» WORK REQUIRED
When a line below contains the string "scrollbar", show that line.

» MATERIAL SUPPLIED
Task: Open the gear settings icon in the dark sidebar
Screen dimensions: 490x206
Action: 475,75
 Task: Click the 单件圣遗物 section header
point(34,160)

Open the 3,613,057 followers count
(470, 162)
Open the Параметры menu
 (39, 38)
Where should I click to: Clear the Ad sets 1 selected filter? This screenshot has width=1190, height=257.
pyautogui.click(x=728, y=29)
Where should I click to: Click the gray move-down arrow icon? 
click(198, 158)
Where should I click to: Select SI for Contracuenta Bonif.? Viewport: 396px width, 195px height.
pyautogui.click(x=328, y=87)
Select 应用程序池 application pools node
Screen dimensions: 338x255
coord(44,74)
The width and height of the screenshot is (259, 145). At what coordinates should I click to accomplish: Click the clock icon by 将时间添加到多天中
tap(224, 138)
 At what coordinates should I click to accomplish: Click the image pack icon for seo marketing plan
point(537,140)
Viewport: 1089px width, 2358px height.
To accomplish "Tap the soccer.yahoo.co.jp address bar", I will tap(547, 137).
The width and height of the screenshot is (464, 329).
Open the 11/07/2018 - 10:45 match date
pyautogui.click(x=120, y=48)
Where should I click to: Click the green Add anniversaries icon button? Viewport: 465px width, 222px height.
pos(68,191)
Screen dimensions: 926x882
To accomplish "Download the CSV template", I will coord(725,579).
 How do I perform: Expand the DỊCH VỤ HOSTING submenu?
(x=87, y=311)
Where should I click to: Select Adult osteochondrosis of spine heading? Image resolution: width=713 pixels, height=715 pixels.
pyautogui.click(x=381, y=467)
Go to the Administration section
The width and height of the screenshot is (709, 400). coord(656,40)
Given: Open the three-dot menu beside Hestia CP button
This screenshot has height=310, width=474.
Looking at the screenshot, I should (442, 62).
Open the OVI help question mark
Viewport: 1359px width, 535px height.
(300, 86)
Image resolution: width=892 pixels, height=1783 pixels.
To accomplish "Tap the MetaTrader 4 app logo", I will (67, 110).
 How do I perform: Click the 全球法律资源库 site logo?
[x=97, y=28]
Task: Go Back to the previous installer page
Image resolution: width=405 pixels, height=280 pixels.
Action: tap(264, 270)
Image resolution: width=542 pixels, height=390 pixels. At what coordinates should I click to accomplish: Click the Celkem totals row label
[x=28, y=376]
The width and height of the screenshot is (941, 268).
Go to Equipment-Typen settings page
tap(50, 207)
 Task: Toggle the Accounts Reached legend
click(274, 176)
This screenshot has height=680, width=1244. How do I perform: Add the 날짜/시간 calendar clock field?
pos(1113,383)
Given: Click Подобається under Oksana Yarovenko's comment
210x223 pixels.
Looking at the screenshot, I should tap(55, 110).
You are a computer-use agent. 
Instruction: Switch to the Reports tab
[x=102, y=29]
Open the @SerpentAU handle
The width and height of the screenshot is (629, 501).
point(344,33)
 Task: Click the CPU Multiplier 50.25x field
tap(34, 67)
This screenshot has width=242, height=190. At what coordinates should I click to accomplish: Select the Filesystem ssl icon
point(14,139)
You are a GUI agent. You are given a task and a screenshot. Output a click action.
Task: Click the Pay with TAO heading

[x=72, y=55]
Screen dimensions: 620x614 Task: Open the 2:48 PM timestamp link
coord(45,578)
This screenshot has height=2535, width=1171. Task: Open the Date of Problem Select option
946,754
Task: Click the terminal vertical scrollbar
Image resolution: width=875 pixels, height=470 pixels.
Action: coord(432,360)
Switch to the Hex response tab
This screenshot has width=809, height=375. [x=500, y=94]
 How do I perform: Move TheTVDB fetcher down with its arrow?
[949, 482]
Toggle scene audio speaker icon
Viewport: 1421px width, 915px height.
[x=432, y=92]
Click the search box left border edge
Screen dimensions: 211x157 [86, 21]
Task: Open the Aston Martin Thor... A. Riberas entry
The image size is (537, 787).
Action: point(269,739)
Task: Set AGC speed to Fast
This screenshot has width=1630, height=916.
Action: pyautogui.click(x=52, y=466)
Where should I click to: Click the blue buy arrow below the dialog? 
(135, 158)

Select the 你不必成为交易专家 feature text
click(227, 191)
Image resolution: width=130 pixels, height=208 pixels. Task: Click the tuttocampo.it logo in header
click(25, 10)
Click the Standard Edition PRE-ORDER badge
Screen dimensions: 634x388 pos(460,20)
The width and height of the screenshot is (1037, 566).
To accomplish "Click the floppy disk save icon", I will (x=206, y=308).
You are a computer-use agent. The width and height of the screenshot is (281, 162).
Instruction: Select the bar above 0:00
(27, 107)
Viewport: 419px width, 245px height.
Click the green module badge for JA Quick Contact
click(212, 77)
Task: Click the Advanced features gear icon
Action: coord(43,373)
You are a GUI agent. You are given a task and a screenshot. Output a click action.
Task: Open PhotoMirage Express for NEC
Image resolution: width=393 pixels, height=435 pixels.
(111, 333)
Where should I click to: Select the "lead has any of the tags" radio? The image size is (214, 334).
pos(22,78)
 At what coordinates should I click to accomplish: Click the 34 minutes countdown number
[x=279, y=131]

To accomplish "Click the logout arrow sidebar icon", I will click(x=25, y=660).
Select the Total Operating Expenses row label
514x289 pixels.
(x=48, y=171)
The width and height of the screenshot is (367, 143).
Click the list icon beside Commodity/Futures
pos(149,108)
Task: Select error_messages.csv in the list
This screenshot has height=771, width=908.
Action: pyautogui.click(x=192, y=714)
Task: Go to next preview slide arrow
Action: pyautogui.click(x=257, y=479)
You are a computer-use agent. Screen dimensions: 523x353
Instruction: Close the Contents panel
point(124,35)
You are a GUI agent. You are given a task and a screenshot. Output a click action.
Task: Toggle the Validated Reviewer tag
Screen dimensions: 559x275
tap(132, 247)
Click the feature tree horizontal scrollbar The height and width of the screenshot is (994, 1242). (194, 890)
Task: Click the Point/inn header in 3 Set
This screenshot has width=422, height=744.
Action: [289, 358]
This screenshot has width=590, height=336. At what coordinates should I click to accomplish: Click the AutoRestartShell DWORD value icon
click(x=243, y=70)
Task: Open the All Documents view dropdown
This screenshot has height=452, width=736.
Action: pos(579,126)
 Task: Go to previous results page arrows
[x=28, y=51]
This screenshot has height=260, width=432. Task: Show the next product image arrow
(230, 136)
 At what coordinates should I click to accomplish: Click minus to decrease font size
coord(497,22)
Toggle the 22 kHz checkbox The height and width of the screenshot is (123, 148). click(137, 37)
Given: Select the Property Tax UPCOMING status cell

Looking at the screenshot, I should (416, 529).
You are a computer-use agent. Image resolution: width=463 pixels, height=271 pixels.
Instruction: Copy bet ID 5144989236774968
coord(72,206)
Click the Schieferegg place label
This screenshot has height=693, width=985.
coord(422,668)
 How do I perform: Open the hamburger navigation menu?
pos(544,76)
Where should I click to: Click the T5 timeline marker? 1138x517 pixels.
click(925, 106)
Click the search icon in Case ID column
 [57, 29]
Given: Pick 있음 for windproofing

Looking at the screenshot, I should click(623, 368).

» EXPECTED ANSWER
Task: Click the terminal vertical scrollbar
Click the feature tree horizontal scrollbar The height and width of the screenshot is (994, 1242). (194, 890)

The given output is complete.